Restaurants : La pantalonnade du fait-maison

Publié le par ottolilienthal

Comment appeler un chat un chien ? A force de bidouiller des projets de loi n'ayant ni queue ni tête, on finit par se prendre les pieds dans la gamelle. Amendement Siré, amendement Got, amendement Fasquelle, projet de loi Pinel : comment faire en sorte que le client sache s'il mange chez un revendeur de plats cuisinés, un débit de daube, une boîte à malbouffe ou chez un honnête artisan mitonnant lui-même les produits de son marché ?

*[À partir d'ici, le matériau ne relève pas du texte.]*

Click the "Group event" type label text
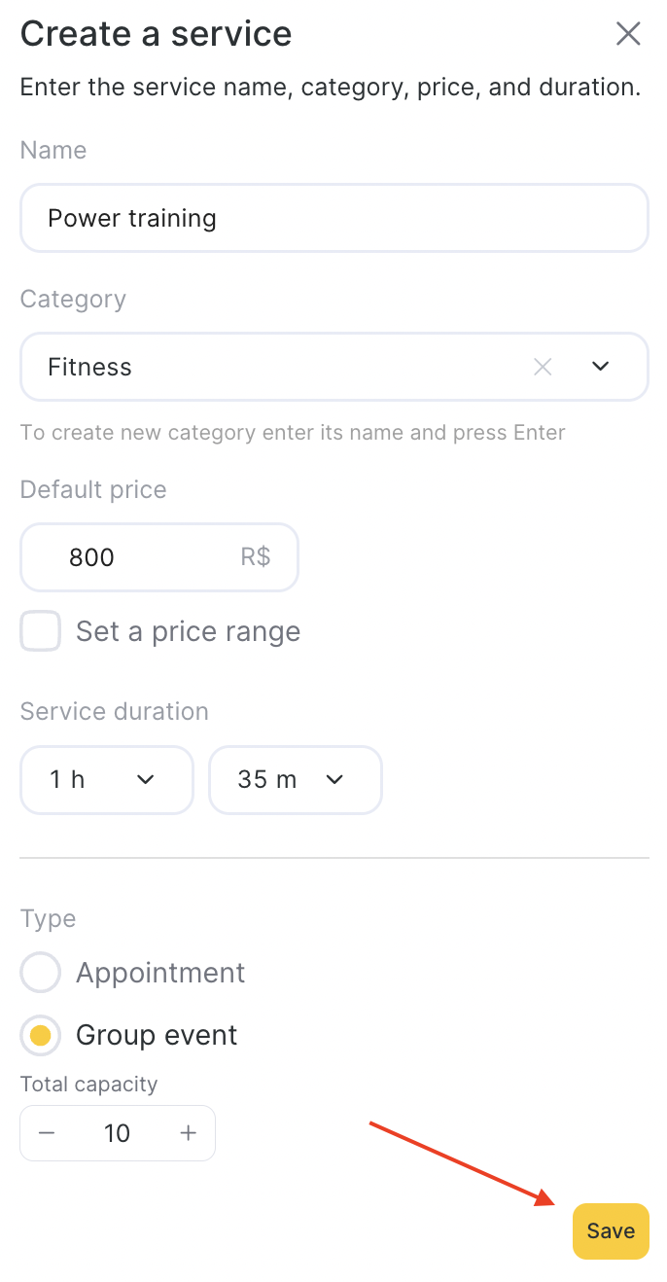This screenshot has height=1282, width=667. coord(157,1035)
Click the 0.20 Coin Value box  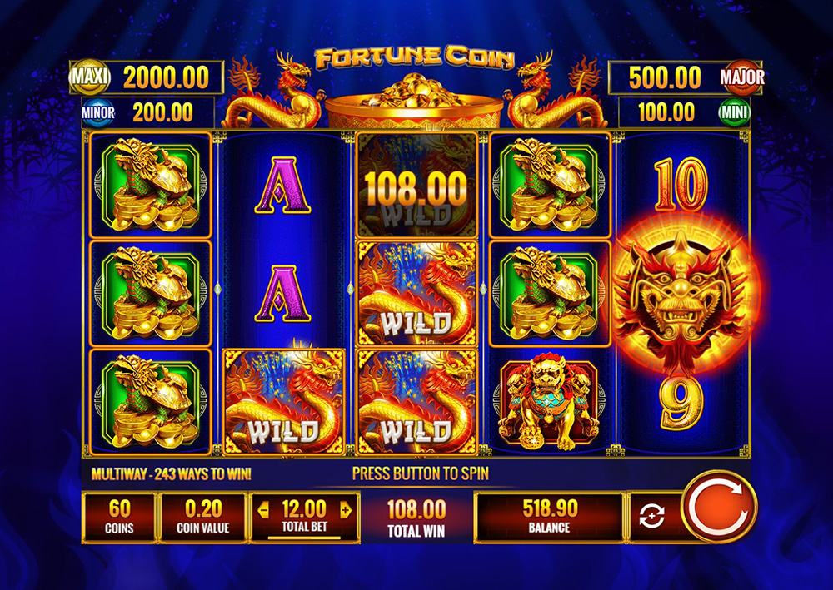coord(203,517)

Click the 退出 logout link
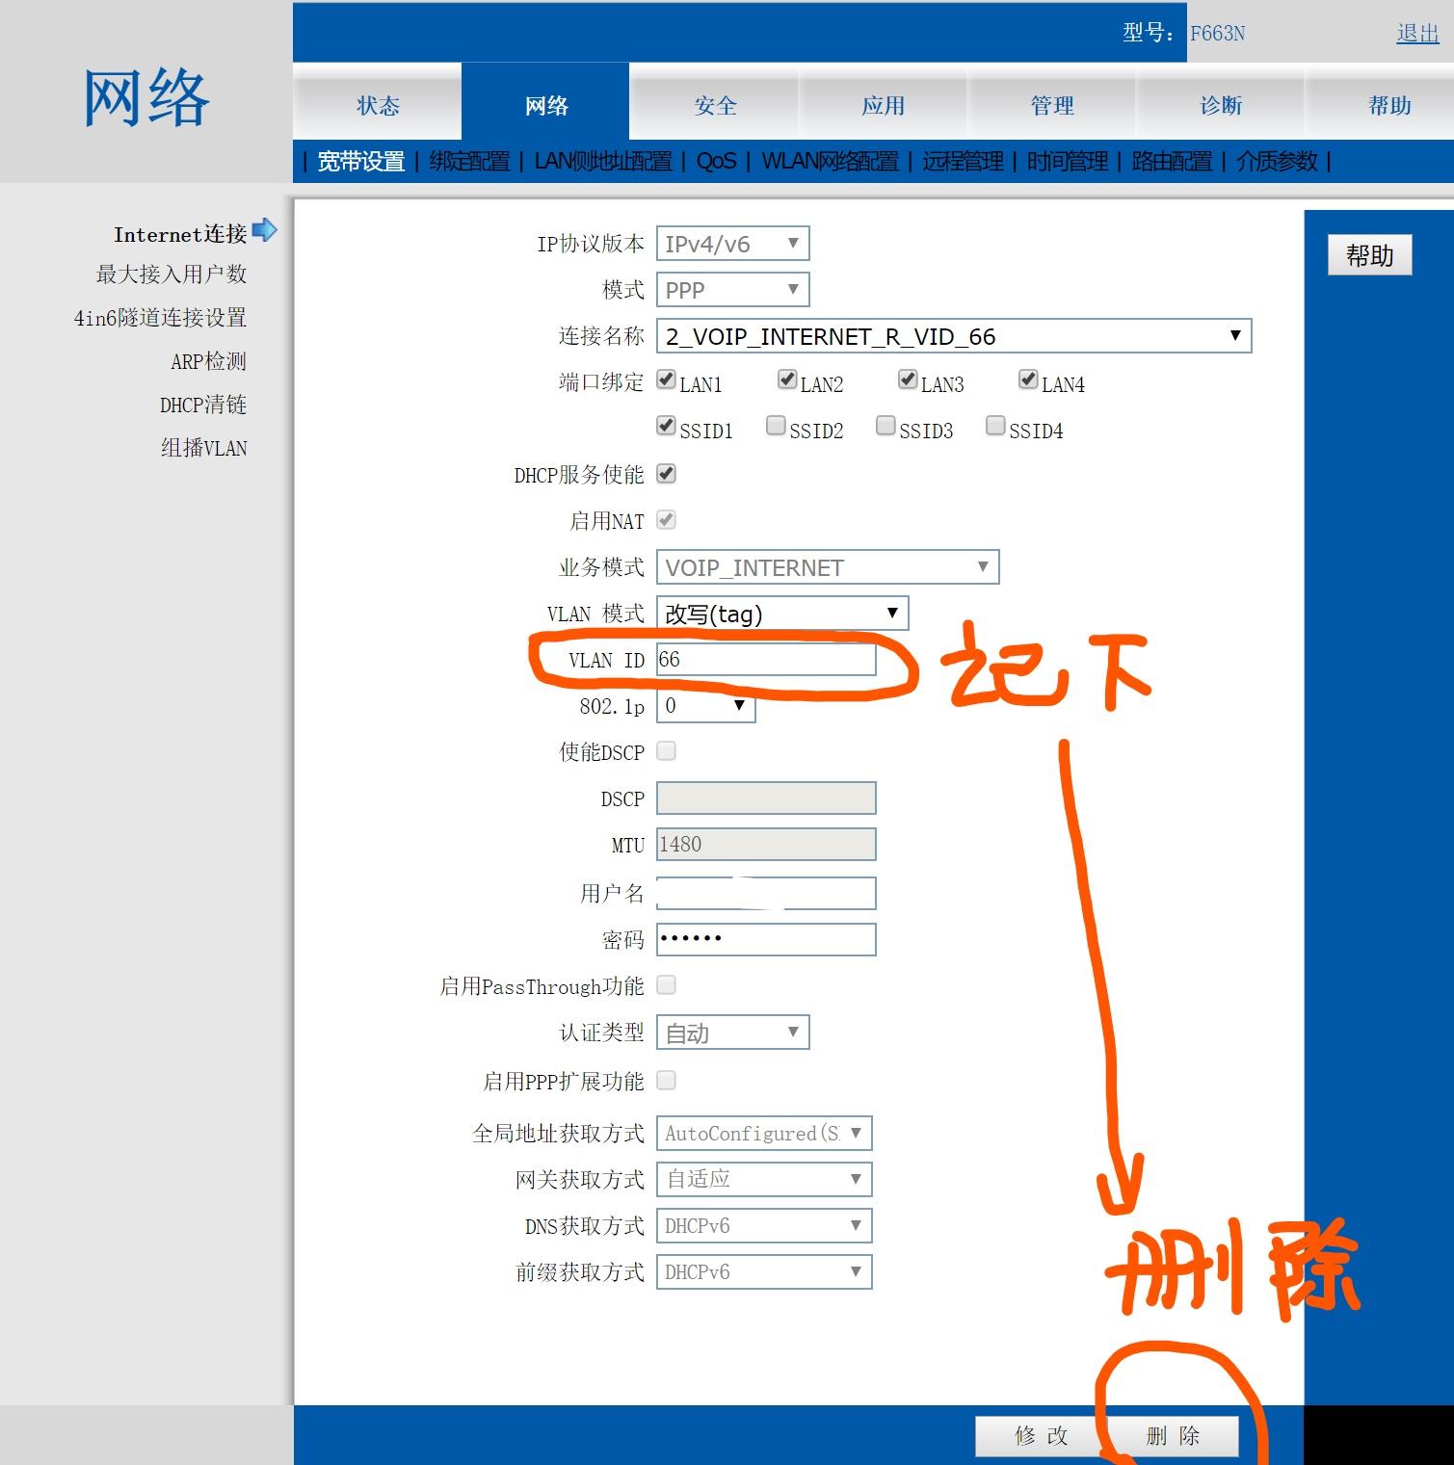(1415, 33)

Parlementaires et professionnels dissertent sur le sujet comme les médecins de Molière et nous sortent des projets lavements. Dernier en date, celui de la ministre du Commerce, de l'Artisanat et du Tourisme, Sylvia Pinel, qui prévoyait d'indiquer, sur le menu, la mention « fait maison » devant les plats préparés en cuisine, sans préciser si les aliments utilisés devaient être frais ou surgelés.

 

 

Résultat, faute de moyens pour contrôler cette disposition et de clarté dans l'origine des produits, le projet a été retoqué par le Sénat.

 

 

Inutile de tourner autour du pot, la seule solution est d'appliquer la jurisprudence Raffarin sur les boulangeries (du pain pétri et cuit sur son lieu de vente par un boulanger). Il suffit de décréter que le statut de «restaurant» est exclusivement accordé à un artisan restaurateur de métier préparant lui-même sur place des produits frais (ou congelés - il y en a d'excellents -, mais en l'indiquant sur la carte).



Ce serait un bon début, cependant, avec un Parlement et des institutions aux ordres des lobbies agroalimentaires, ce ne sera pas demain la veille.